Tit For Tat (1935) The title could sum up some of the very best bits L&H ever did. You know how it goes. Somebody does something nasty to somebody else: Dumps a bucket of water or paint over his head, pours molasses over him, makes him sit down on a crate of eggs, stuffs something awful down his pants. The offended guy retaliates. Then comically increasing retaliation. All through these indignities the offended party just stands there and takes it, blood boiling, then takes his revenge. There is no reason in the world why anyone would just stand there and take it … except that it’s funny that way, and that’s reason enough.
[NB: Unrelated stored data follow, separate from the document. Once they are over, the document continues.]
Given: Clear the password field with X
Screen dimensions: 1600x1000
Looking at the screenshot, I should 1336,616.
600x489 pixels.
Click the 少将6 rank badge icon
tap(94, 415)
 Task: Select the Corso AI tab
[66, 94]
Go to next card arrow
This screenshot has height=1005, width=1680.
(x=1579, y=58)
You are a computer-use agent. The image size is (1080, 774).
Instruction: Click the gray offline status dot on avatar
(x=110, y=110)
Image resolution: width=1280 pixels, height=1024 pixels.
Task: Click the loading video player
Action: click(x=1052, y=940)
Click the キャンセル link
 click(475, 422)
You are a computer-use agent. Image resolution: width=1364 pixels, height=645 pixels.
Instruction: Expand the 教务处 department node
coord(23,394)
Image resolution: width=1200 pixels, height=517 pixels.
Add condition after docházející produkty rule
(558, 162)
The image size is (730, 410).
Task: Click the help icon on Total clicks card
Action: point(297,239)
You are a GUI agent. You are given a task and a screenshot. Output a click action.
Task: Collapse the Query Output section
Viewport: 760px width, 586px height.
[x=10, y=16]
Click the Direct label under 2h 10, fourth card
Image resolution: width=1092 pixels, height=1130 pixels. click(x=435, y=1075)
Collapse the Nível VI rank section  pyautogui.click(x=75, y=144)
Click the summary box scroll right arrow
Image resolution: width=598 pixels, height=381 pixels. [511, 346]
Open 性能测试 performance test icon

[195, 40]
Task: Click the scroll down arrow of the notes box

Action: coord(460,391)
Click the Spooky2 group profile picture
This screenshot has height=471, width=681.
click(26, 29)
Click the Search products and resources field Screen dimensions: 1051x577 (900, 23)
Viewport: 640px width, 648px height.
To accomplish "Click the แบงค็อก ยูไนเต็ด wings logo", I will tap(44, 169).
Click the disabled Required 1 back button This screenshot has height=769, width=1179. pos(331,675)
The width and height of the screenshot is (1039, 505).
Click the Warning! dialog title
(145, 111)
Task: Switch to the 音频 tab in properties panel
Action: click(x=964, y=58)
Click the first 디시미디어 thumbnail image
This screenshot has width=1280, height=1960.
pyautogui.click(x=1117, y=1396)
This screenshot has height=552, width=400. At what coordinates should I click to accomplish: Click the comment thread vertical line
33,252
This time its with an angry grocer next to the electrical appliance shop the boys have just opened, and it’s a classic.
Towed in a Hole (1932) They run a business selling fresh fish. They decide to buy a boat and catch their own fish. It has a few leaks, so naturally they fill it with water, and naturally Ollie gets soaked in every way it is possible to get soaked. Then they can’t get it moving, so they put up the sail …and car, trailer, and boat are demolished.
Them Thar Hills (1934) Ollie has gout. Well, serves you right, you bonehead, for eating all that rich food! Says Dr. Billie Gilbert. He advises a rest cure in the mountains, drinking plenty of water. What they don’t know as they pull up in their ‘30s RV (a box like a large packing crate on wheels) is that a bunch of moonshiners have dumped their hooch in the well. They get jolly drunk and are joined by their standard nemesis, a short, choleric, mean-spirited little man. Soon they are engaged in a very good “Tit for Tat” battle (see above). A really great one. Ollie was one of the all-time great laughers.
The Live Ghost (1934) A captain hires them to Shanghai sailors. They end up being the last ones Shanghaied, and have to avoid the crew’s vengeance. They think they have killed the drunken first mate, who falls into a vat of white paint and comes back to haunt them. Not one of their very best.
Beau Hunks (1931) The opening credits list 3,897 Arabs, 1,944 Riffians, and 4 Native Swede Guilders. It’s a take-off on Beau Geste, with Ollie going into the French Foreign Legion to forget a failed romance. (Turns out every man in the army is mooning over the same picture he is; it’s Jean Harlow.) At 37 minutes it’s neither a short nor a feature. Apparently they liked it so much they just kept expanding it. There’s a pretty high budget here, before they began making real feature films.
Going Bye-Bye! (1934) The boys have testified against a violent, angry hoodlum and he is going to jail, but vows to get them, tear off their legs, and twist them around their heads. They decide to leave town, but somehow end up with the escaped hood packed in a trunk. They try to get him out, not knowing who he is, and almost manage to kill him. Naturally they end up sitting on a couch with their legs tied around their heads.
The Hoose-Gow (1929) Here’s one made on the cheap. There’s a minimal prison set, and the rest takes place on a road gang. The extended bit: Ollie drives a pickax through the radiator of the visiting governor’s car. To plug the leak they fill it with rice. The rice boils out, and soon everyone in sight is playing tit for tat with handfuls of boiled rice, seldom hitting what they are aiming at. Good one.
Dirty Work (1933) Just as you know that if L&H get a job whitewashing a fence they are going to end up white from head to toe, you know that when they become chimney sweeps they will be black. Lots of good gags, culminating in a mad scientist who invents a rejuvenating formula that turns a duck into an egg and Ollie into a chimp.
Oliver the Eighth (1934) Stan and Ollie both plan to marry a rich widow, not knowing the reason she wants to have Ollie in her house is that she has declared war on Olivers because it was an Oliver who broke her heart. She has killed seven Olivers, in cahoots with her mad butler who plays cards with an invisible deck. It’s a hoot, except for the cop-out ending that it was all a bad dream. Ran out if ideas, I guess.